Disagi sociali, attenzione alle mafie

Il lockdown decretato a Napoli si è trasformato in una guerriglia urbana organizzata, con tanto di coinvolgimento della camorra che guidava i vari gruppi all’assalto delle forze dell’ordine che cercavano di difendere il perimetro del palazzo dove ha sede la regione Campania. Ciò che in tanti temevamo, è accaduto. Il disagio sociale si è dimostrato nei fatti terreno fertile per le mafie che mirano soprattutto al consenso collettivo organizzando anche forme di ribellione come quella di ieri a Napoli.

Dopo la protesta, la criminalità organizzata concederà servizi e assistenza, cioè quello di cui la parte più povera della società ha bisogno. Saranno concessi benefici facili che dovranno essere restituiti ad un prezzo altissimo e porteranno immancabilmente al soffocamento del soggetto richiedente. In momenti di emergenza come quello attuale e come quello che si sta prospettando nei prossimi mesi, il livello di attenzione, su queste forme di benefici apparenti, che le mafie tentano di offrire alle fasce più povere della società, deve essere altissimo.

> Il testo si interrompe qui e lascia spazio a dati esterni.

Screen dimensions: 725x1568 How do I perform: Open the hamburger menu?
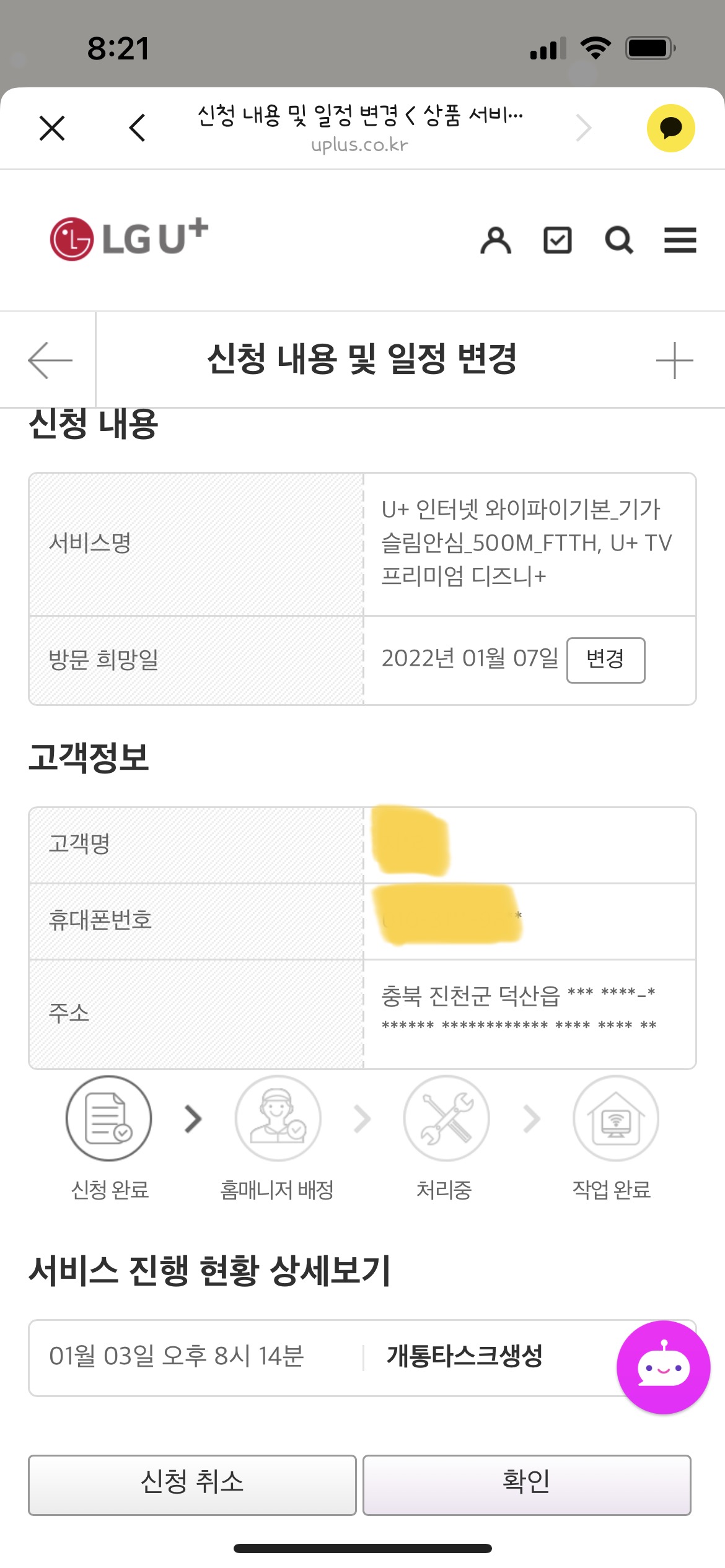[680, 240]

Non dimentichiamoci la lezione del generale Dalla Chiesa il quale riteneva le protezioni mafiose fossero elementari diritti che spesso lo Stato non era in grado di assicurare. Basterebbe che le nostre istituzioni riuscissero a garantirli, senza se e senza ma, e le mafie sarebbero automaticamente private di questo enorme potere. Sui diritti negati le mafie agiscono e consolidano la propria forza.

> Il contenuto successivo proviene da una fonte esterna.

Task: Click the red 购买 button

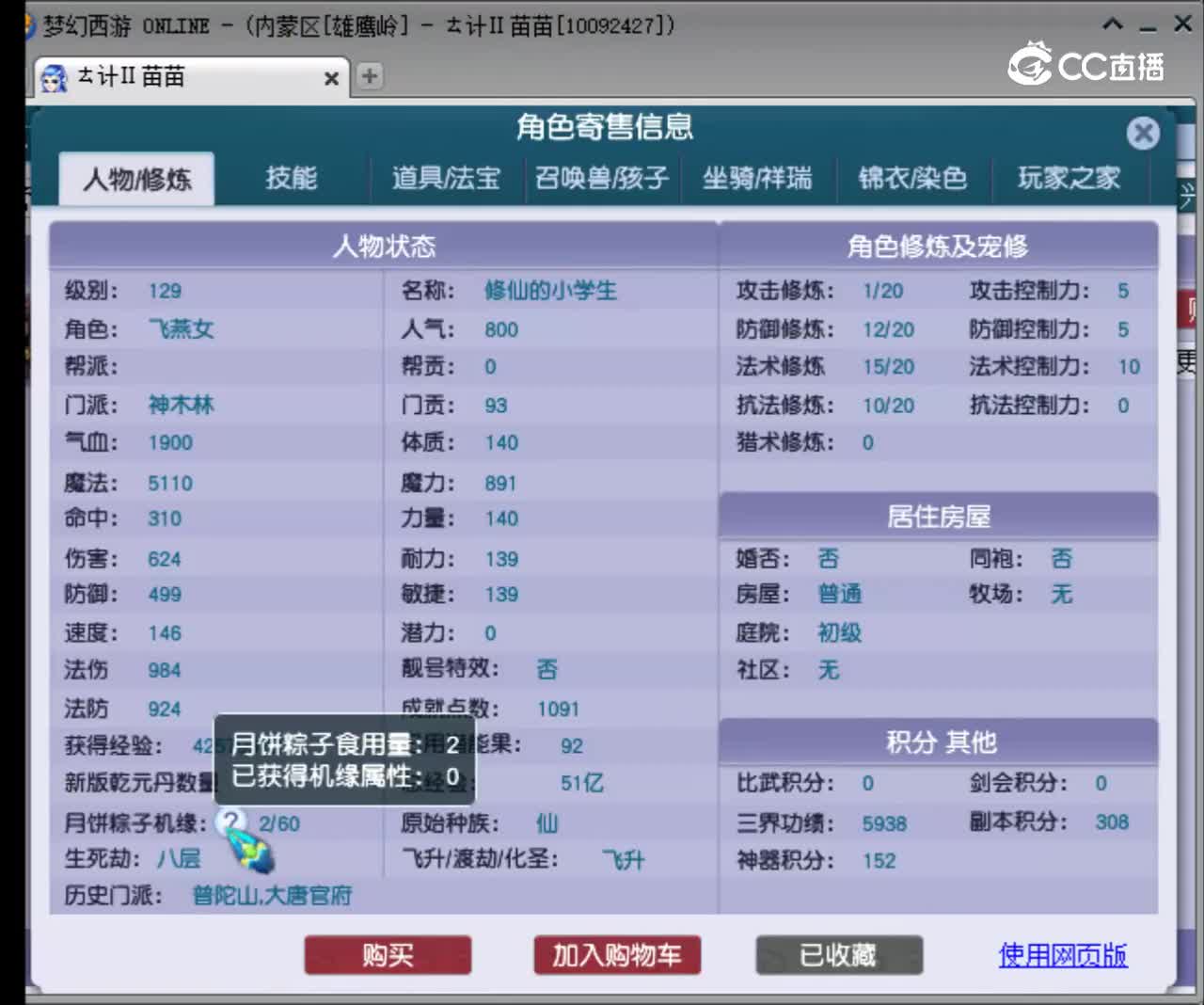Action: (388, 954)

I fatti incresciosi accaduti a Napoli mettono ancora una volta a nudo le criticità e le disuguaglianze esistenti nella nostra società durante la pandemia da coronavirus. In questi giorni, infatti, a soffrire di più sono le persone povere, i soggetti che hanno un reddito basso o che l’hanno perso dopo aver chiuso la propria attività, chi vive di lavori salutari o chi addirittura lavora “in nero”. Tutti soggetti uniti da una situazione di bisogno materiale che però, per la loro particolare condizione, non hanno accesso o non hanno gli strumenti per accedere alle forme di sostegno che lo Stato dovrebbe mettere a loro disposizione. Rispondere ai bisogni di un individuo o di una comunità, garantendo diritti uguali per tutti, è un dovere costituzionale della nostra Repubblica. Nello stesso tempo è anche una forma di prevenzione “ante delictum”, una difesa contro chi specula proprio sui bisogni delle persone, sfruttando le necessità dettate da questo particolare momento di crisi.

Oggi le istituzioni non riescono a dare risposte ai bisogni primari delle persone, di conseguenza, i clan le sostituiscono offrendo la loro “assistenza”. E’ un circuito chiuso nel quale si entra e non si esce più. Una morsa mortale che strangola lentamente i soggetti più svantaggiati. Prima si “regala” per ottenere consenso e poi si assoggetta e s’ingloba chiunque sia ricorso al loro aiuto. Questo meccanismo, nonostante sia palesemente perverso, rafforza notevolmente le mafie che così controllano i territori e le loro economie, rendendo i poveri sempre più poveri e per questo assoggettabili ai loro ricatti. In questi mesi, Cosa Nostra ha distribuito cibo agli abitanti del quartiere Zen di Palermo che non potevano permetterselo. La Camorra ha fatto lo stesso verso i più bisognosi a Napoli e provincia. La ‘ndrangheta, addirittura non ha neanche distribuito cibo ma denaro che ha consegnato direttamente alle famiglie come se fossero buoni spesa. E’ il nuovo “welfare mafioso” fatto a discapito di uno Stato purtroppo ancora statico di fronte ad una crisi epocale. Se sussisteranno ancora politiche pubbliche inadeguate, ritardi ingiustificati e palese superficialità con cui sono affrontati i problemi di questa crisi, le mafie ne trarranno immancabilmente beneficio. Politica e disagi sociali sono tra loro strettamente connessi. Personalmente ritengo siano proprio queste mancanze che determinano il disagio sociale mentre le mafie sono essenzialmente il risultato. Per cui se continuiamo a confondere le cause con gli effetti, le mafie possono stare tranquille e continuare ad operare indisturbate.